◆ **What this task involves**
Narrow the data below down to the lines containing "экспедитор".

◆ **Input data**
============
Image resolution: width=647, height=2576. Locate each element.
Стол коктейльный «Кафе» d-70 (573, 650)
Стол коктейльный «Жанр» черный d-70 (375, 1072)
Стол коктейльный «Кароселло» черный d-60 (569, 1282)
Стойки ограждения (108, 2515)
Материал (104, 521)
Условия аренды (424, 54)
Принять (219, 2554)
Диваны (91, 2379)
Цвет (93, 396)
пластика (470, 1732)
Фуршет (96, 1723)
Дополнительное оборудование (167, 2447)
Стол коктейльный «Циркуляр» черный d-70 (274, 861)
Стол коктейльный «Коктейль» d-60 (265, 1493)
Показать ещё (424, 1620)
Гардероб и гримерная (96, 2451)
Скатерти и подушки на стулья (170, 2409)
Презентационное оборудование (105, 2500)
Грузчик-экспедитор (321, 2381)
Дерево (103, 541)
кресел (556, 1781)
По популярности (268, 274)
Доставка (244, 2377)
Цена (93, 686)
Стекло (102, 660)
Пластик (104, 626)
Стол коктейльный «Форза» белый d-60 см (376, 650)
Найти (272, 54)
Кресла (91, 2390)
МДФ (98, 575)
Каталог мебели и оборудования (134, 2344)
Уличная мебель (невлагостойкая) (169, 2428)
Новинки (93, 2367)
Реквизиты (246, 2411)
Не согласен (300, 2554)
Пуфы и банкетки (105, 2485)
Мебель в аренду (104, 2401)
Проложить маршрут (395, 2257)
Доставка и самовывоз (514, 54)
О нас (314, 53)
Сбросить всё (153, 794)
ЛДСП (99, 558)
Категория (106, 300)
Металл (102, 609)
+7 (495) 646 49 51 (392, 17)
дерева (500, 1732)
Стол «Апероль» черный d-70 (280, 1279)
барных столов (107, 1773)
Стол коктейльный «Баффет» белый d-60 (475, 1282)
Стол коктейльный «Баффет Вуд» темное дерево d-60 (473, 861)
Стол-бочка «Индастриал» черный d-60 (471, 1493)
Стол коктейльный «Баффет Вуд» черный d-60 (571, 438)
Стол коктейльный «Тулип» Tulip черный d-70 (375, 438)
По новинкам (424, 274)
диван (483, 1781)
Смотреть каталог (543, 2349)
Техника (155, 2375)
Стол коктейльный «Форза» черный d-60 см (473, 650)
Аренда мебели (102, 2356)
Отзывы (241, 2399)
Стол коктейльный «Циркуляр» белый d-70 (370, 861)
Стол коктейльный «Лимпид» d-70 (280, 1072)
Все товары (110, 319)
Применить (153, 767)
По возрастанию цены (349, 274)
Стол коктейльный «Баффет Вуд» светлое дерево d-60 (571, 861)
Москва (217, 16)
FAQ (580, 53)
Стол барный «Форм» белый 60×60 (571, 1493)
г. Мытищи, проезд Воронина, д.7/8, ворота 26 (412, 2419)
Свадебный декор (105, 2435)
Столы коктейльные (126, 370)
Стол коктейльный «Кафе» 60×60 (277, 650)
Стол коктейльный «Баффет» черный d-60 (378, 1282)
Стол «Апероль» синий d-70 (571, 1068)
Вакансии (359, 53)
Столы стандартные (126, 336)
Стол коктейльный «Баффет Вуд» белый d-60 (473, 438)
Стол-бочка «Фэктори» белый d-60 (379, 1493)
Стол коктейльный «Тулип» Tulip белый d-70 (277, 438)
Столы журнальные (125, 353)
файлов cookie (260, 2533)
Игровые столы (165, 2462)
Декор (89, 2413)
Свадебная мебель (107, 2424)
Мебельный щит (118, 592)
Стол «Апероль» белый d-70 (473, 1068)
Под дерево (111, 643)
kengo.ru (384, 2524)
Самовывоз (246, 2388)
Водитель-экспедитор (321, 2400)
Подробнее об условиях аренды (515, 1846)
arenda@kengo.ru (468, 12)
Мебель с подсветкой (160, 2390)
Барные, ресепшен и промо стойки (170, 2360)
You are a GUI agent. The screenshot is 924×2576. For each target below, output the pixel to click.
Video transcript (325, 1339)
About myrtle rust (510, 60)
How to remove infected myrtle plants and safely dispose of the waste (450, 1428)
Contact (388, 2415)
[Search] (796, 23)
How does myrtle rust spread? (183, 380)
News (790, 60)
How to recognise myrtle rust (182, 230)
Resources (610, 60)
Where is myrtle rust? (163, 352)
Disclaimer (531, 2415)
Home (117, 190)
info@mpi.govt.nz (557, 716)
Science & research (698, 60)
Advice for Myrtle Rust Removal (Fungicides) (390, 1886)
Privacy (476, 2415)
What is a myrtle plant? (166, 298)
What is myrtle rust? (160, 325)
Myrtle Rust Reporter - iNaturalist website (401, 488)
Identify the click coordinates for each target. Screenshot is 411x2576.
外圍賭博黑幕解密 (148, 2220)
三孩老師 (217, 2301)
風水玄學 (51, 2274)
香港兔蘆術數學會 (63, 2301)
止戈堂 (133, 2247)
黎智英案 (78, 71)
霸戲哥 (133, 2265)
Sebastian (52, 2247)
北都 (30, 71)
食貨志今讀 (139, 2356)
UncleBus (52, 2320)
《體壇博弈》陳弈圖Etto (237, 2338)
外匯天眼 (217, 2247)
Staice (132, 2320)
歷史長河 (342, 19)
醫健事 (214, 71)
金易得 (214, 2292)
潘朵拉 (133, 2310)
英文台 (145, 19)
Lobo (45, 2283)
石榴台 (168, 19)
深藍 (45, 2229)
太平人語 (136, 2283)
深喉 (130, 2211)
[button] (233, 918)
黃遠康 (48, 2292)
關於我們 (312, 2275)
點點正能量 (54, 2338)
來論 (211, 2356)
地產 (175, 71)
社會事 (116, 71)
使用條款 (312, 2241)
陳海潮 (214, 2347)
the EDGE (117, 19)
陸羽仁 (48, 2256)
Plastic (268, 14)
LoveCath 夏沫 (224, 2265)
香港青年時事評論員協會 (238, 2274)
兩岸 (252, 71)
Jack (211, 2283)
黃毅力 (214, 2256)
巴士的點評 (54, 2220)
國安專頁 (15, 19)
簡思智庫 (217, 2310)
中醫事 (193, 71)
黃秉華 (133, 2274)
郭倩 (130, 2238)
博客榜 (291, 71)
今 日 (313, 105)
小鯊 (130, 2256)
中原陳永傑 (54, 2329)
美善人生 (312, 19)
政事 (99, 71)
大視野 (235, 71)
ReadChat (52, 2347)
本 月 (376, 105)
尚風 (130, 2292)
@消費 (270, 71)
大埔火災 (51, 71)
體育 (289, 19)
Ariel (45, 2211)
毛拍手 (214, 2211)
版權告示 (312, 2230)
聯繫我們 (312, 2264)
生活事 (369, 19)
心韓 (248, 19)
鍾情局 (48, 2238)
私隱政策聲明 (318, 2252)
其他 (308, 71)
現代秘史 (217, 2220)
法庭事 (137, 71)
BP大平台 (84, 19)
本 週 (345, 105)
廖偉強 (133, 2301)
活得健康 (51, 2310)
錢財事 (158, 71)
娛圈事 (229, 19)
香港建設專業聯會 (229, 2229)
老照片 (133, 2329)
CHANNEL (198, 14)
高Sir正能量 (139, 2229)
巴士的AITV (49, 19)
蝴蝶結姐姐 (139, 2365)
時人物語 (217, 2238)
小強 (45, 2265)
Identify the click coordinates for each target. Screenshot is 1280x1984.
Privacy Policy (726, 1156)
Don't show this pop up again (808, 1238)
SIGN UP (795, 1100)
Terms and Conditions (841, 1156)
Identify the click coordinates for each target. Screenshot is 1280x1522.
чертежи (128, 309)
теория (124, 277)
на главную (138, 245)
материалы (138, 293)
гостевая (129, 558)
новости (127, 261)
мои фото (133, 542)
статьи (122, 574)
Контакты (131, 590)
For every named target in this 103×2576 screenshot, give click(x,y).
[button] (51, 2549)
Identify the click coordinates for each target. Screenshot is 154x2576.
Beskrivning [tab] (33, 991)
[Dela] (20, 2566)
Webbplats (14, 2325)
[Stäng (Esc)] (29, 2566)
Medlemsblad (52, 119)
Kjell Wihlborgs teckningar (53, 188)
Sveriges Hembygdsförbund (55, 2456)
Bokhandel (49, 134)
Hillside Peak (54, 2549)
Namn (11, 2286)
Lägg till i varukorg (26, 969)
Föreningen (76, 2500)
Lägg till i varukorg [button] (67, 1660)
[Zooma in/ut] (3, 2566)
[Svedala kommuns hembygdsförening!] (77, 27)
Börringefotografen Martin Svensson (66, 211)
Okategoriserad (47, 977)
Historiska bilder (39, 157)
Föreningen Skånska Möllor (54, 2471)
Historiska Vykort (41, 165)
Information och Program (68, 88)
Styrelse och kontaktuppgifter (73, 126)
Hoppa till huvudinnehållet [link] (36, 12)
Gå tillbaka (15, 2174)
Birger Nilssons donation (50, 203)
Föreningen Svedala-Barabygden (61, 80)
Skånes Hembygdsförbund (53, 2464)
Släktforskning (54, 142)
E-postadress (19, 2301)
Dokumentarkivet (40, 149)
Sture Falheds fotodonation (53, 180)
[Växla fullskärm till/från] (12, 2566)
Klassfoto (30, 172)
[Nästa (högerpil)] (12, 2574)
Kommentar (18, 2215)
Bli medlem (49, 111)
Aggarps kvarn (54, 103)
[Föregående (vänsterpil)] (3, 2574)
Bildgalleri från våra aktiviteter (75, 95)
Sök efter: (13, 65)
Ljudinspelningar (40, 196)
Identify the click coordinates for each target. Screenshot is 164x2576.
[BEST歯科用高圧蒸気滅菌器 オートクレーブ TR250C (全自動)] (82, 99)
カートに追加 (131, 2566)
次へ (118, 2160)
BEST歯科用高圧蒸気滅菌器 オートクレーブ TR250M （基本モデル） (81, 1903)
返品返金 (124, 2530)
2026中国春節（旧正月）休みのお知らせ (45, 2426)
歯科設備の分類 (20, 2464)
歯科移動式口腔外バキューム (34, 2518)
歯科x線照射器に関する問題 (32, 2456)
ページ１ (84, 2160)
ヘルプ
============
◆ **Response area**
Грузчик-экспедитор (321, 2381)
Водитель-экспедитор (321, 2400)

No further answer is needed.